Em entrevista a sete jornais europeus, entre eles o Kathimerini, o Financial Times e o Le Monde, Tusk descreveu com grande detalhe as horas críticas e derradeiras - a "maratona negocial" -- que precederam o acordo prévio sobre a Grécia crucial para se poder negociar o terceiro empréstimo e programa de ajustamento. À mesa estavam o próprio Tusk e pelo menos três chefes de Governo:
Alexis Tsipras (Grécia), François Hollande (França) e Angela Merkel (Alemanha).
"O fundo das privatizações era, sem dúvida, muito provocador para Tsipras [o PM grego]", começa por explicar o presidente do conselho na entrevista (
pode ler a versão integral, em inglês aqui no Kathimerini).

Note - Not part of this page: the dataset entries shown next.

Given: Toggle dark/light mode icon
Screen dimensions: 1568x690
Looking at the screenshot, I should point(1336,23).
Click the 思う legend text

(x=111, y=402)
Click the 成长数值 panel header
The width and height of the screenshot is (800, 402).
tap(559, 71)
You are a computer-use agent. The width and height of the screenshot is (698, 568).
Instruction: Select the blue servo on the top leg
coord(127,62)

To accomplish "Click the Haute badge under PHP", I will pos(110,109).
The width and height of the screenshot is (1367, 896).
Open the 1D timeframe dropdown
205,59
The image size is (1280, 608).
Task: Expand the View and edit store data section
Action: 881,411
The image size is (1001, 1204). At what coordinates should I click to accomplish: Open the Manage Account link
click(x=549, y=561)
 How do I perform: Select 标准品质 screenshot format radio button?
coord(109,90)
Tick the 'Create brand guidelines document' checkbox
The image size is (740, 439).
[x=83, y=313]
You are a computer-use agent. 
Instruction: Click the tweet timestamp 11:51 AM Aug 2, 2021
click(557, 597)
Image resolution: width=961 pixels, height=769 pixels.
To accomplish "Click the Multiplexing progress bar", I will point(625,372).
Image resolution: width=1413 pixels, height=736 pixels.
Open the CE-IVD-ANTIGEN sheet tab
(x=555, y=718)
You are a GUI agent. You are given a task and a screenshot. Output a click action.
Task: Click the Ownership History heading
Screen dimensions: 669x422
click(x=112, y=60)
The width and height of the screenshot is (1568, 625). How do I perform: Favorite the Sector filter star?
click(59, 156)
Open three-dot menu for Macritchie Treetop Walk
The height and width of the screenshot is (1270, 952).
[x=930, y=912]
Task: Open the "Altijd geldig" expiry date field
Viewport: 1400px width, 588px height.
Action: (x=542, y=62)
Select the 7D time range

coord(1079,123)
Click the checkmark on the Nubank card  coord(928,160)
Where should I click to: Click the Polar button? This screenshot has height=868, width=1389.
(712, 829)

Mas "o primeiro sinal de que uma coisa dessas poderia ser aceite foi uma mensagem [SMS] do PM holandês Rutte. Quando lhes mostrei
a proposta de Rutte para que 12,5 mil milhões de euros do fundo fossem usados para reembolsar dívida e 12,5 em investimentos, ninguém pareceu particularmente impressionado, mas a partir desse momento estava na mesa".
Na segunda-feira, Pedro Passos Coelho reclamou que foi sua a ideia de repartir o fundo dos 50 mil milhões de euros dessa mesma forma ideializada por Rutte numa SMS.
Citado pela Lusa, na conferência de imprensa na manhã de 13 de Julho, já depois de fechado o acordo que impediria ejetar a Grécia do euro,
o primeiro-ministro português disse que foi Portugal que sugeriu que "25 mil milhões pudessem ser utilizados para, de certa maneira, poder privatizar os bancos que estão agora a ser recapitalizados" e que, "
acima desse valor, se pudesse então fazer uma utilização quer para abater à divida publica, quer para se poder financiar o crescimento em partes iguais".
"Devo dizer até que, curiosamente, a solução que acabou por desbloquear o último problema que estava em aberto, que era justamente a solução quanto à utilização do fundo [de privatizações], partiu de uma ideia que eu próprio sugeri. Quer dizer que até tivemos, por acaso, uma intervenção que ajudou a desbloquear o problema", enalteceu o PM português.
Na melhor das hipóteses, o português e o holandês tiveram a mesma ideia quase ao mesmo tempo, embora Donald Tusk nunca mencione o nome de Passos Coelho na longa entrevista que deu aos jornais.
As palavras auto congratulatórias de Passos acabariam por gerar furor e paródia nas redes sociais, tendo sido criada uma hashtag para o efeito:
#poracasofoiideiaminha. Se calhar, o mais adequado seria
#poracasonaofoisoideiaminha(por acaso não foi só ideia minha).
http://www.msn.com/pt-pt/financas/negocios/por-acaso-ideia-do-fundo-grego-foi-do-pm-holandês/ar-AAd7GFH?ocid=mailsignoutmd
E com este pequeno pormenor lá se foi a liderança portuguesa na Europa. De um momento permanentemente inscrito na história europeia, a intervenção portuguesa passará, com o tempo, a ser apenas e só um mito regional português. Ainda assim deixo aqui a minha demonstração de patriotismo, que por estes tempos está a ser muito importante

PS: O resultado desta situação até é consistente com a visão do governo. A mensagem de excessiva subserviência mediante a recorrente utilização, e especialmente o regozijo, com o termo 'bom aluno' apenas perpetua a pouca importância de Portugal no contexto europeu. Relembro que a generalização de preguiçosos não é só utilizada relativamente aos gregos. Lá fora, os portugueses também não são vistos de uma forma positiva.